### What is expected
Could you write out exactly, and only, the lines from the one containing "You are a GUI" through the last line of the data, leaving out all pictures?

-*-

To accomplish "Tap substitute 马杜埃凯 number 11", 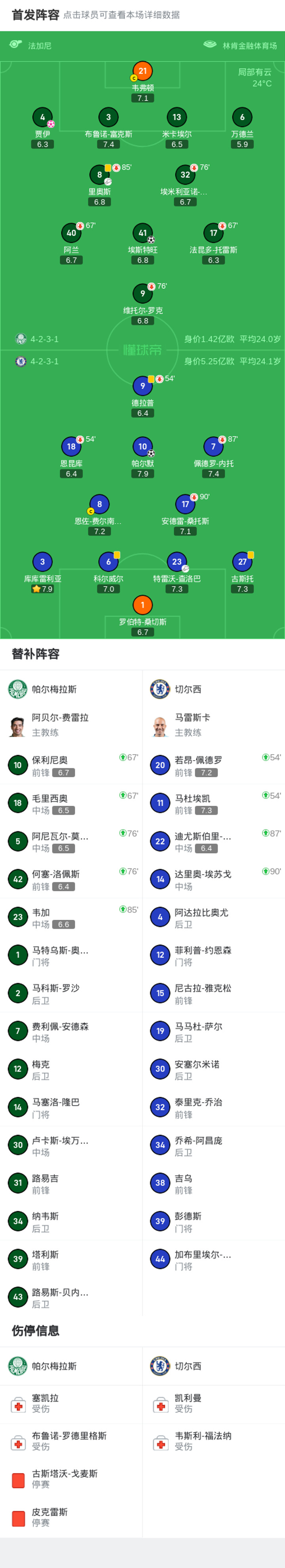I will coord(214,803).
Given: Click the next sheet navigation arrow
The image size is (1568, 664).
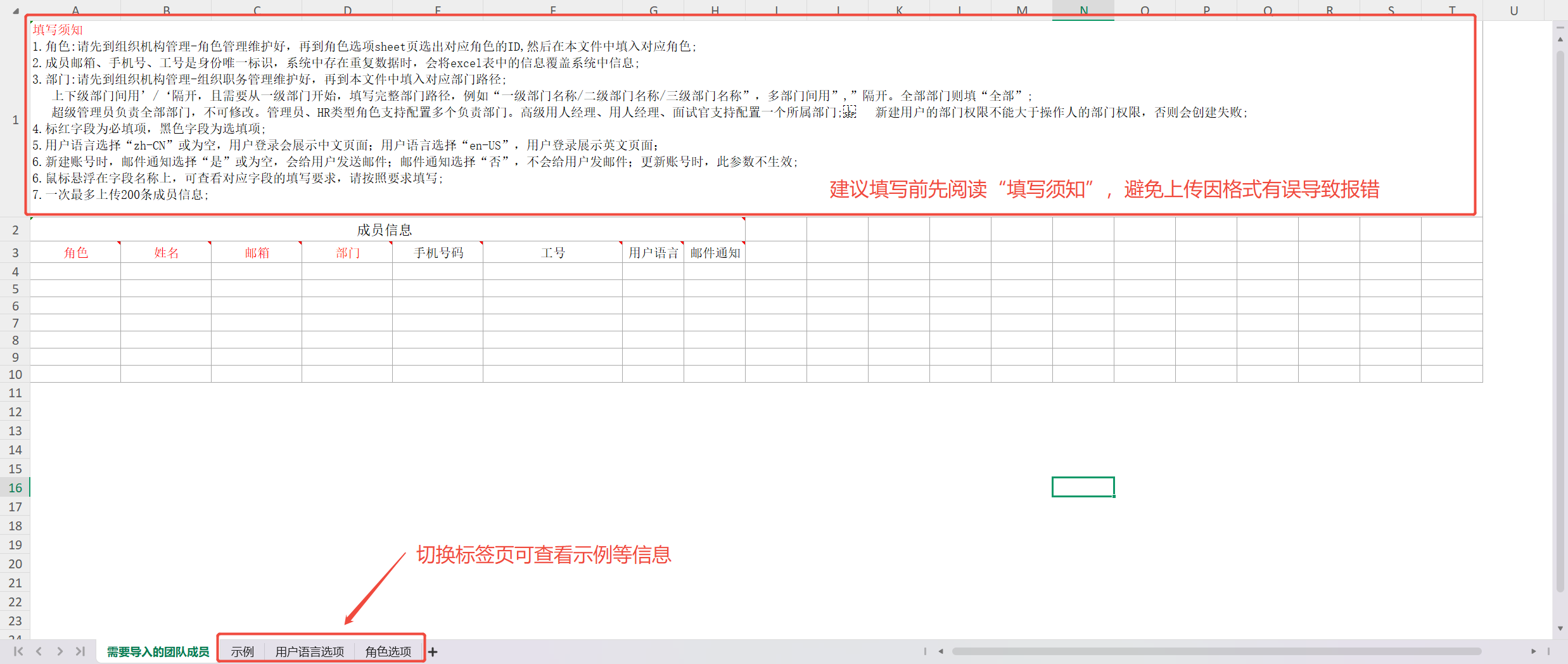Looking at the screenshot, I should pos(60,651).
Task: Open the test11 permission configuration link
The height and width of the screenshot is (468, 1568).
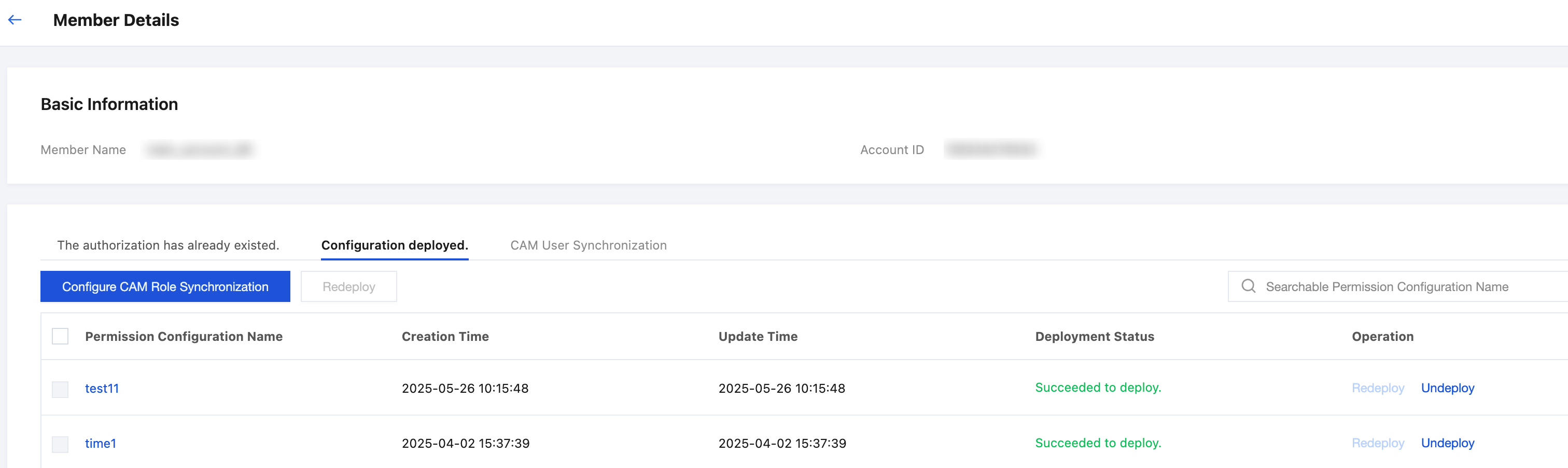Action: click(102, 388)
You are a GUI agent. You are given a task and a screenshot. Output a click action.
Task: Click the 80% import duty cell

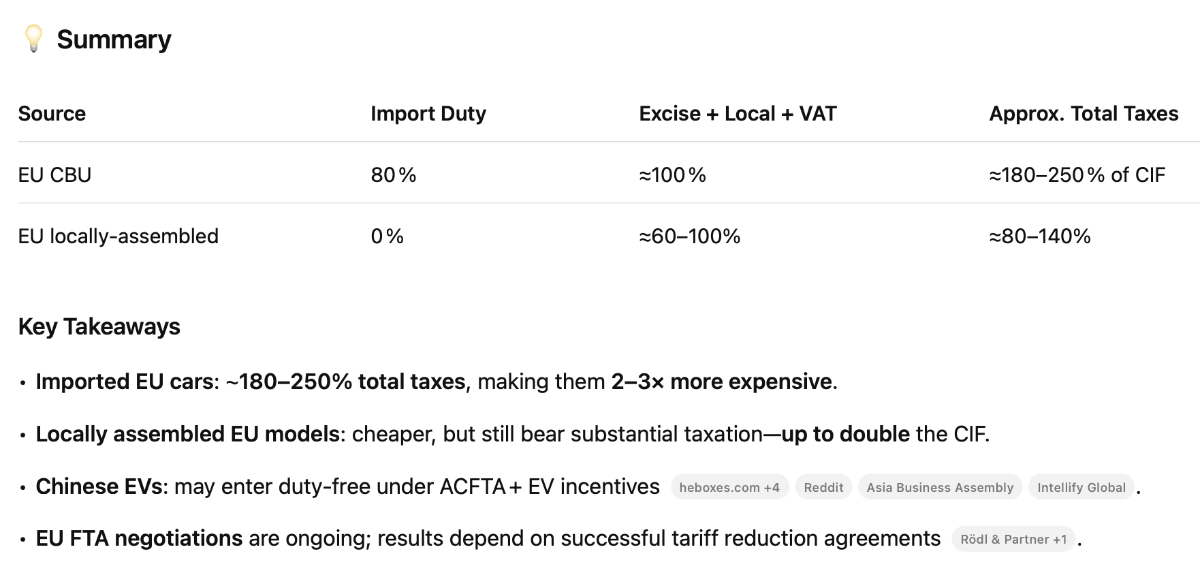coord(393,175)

-*-

### Finished exercise
You are a GUI agent. You are given a task and a screenshot. Output a click action.
Task: Click the 80% import duty cell

coord(393,175)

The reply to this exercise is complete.